Closed ijc closed 1 year ago

ijc commented 1 year ago

The StringUTF functions in the JNI API accept or produce a modified UTF-8 encoding which differs from proper UTF-8.

When converting jstring to String I believe this in practice moves an allocation from GetStringUTFChars to String::from_utf16 (assuming GetStringUTFChars always allocates since it must convert UTF-16 to modified-UTF-8 and GetStringChars rarely or never needs to allocate since it can expose an existing internal UTF-16 buffer).

When converting jstring to &str we must unfortunately add an allocation of a String.

When converting &str or String to jstring we must unfortunately add a second allocation of a Vec<c_ushort> of UTF-16 chars in addition to the one which (I assume) both NewStringUTF and NewString will be making.

I am not super familiar with JNI and in particular memory allocation/management.

Fixes #441.

ijc commented 1 year ago

@Dushistov I see the CI failures but they look like infra issues not problems with the changes here. Is there anything I need to do? I'll keep an eye on master and rebase if I see a CI related change.

FWIW I've been running JAVA_HOME=/usr/lib/jvm/default-java python3 ci_build_and_test.py --java-only-tests on my Linux dev machine and it is passing.

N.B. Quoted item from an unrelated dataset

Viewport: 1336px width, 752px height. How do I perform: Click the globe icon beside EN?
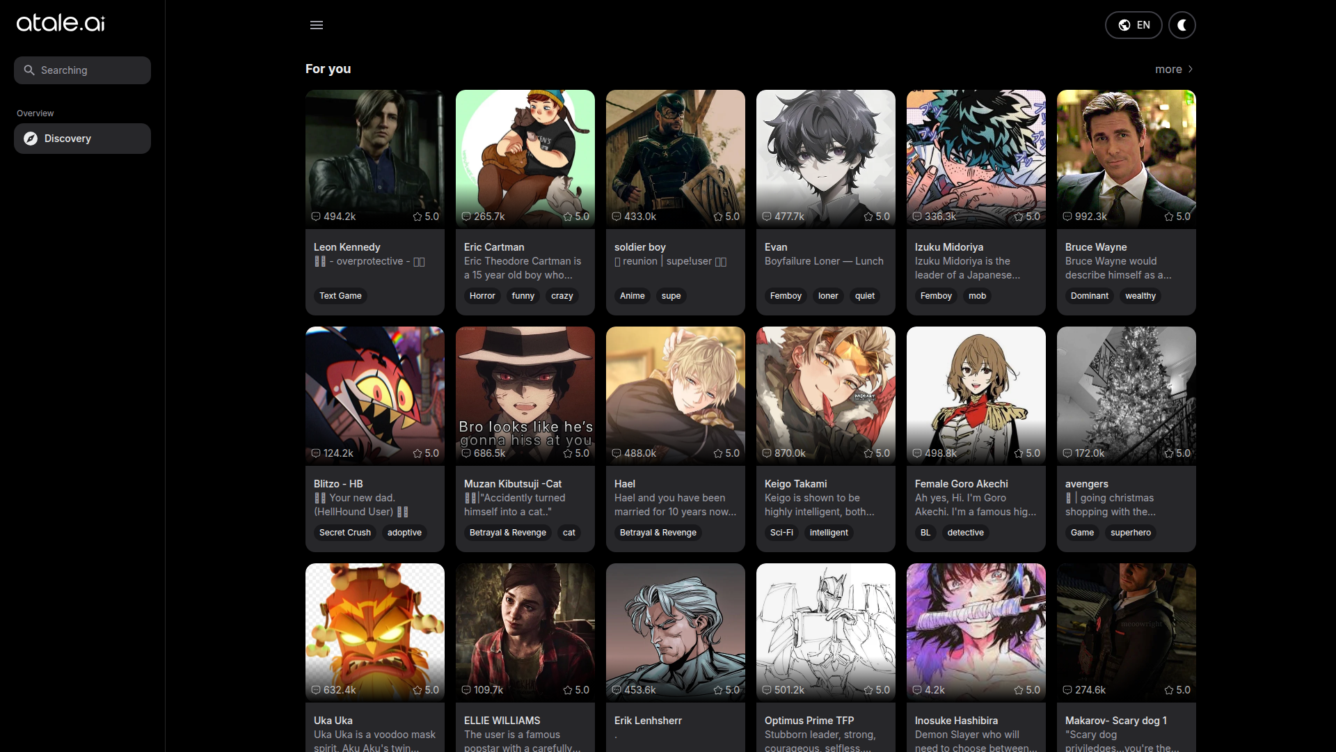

Dushistov commented 1 year ago

I see the CI failures they look like infra issues

@ijc , yes some network problems with network access to build cache.

ijc commented 1 year ago

@ijc , yes some network problems with network access to build cache.

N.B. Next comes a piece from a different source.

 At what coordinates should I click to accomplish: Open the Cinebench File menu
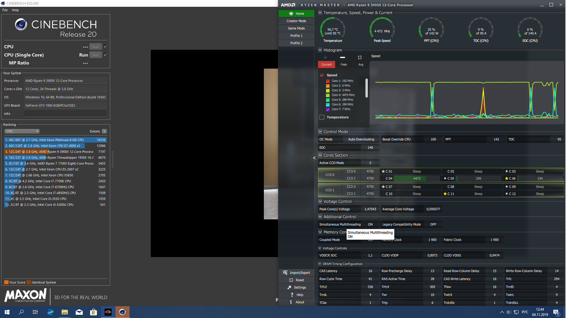5,10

:+1: . Is there anything I can do to help?

On an unrelated note, I can also now confirm that this fixes the crash our QA team were seeing.

ijc commented 1 year ago

@Dushistov it looks from https://github.com/Dushistov/flapigen-rs/actions/runs/4034498006 like CI might be fixed?

ijc commented 1 year ago

@Dushistov I've rebased and applied some updates to the test expectations which I had somehow missed before.

ijc commented 1 year ago

I spotted in the CI logs:

warning: function `from_jstring_std_string` is never used
 --> D:\a\flapigen-rs\flapigen-rs\target\x86_64-pc-windows-msvc\debug\build\flapigen-6718934b1708eadc\out/jni-include.rs:1:17534
  |
1 | ...(self . env , self . string , self . chars) ; } } } fn from_jstring_std_string (js : jstring , env : * mut JNIEnv) -> String { if ! js...
  |                                                           ^^^^^^^^^^^^^^^^^^^^^^^
  |

I pushed the addition of the missing #[allow(dead_code)].

ijc commented 1 year ago

@Dushistov this is now green in CI. Do you need anything else from me before you'd be happy to merge?

ijc commented 1 year ago

@Dushistov sorry to bug you, can we merge this one?

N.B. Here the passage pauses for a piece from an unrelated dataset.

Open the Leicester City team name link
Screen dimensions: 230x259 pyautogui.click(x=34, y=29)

Dushistov commented 1 year ago

@ijc

Sorry for the delay, been busy at work. In the next couple of days I will review the code.

ijc commented 1 year ago

I suppose in this case our utf-8 always correct,

Rust always provides valid UTF-8 indeed, but the argument to Java's NewStringUTF is "Modified UTF-8" and not proper UTF-8, I tried it and it barfs on proper UTF-8 for the cases where "modified" applies.

Anyhow, thanks for merging! Do you plan to cut a new release in the near future?

Dushistov commented 1 year ago

@ijc

Anyhow, thanks for merging!

Thanks for PR!

Do you plan to cut a new release in the near future?

Yes, there is plan for release in near future. I am going to update all dependencies for new major release if it exists, and then make new release.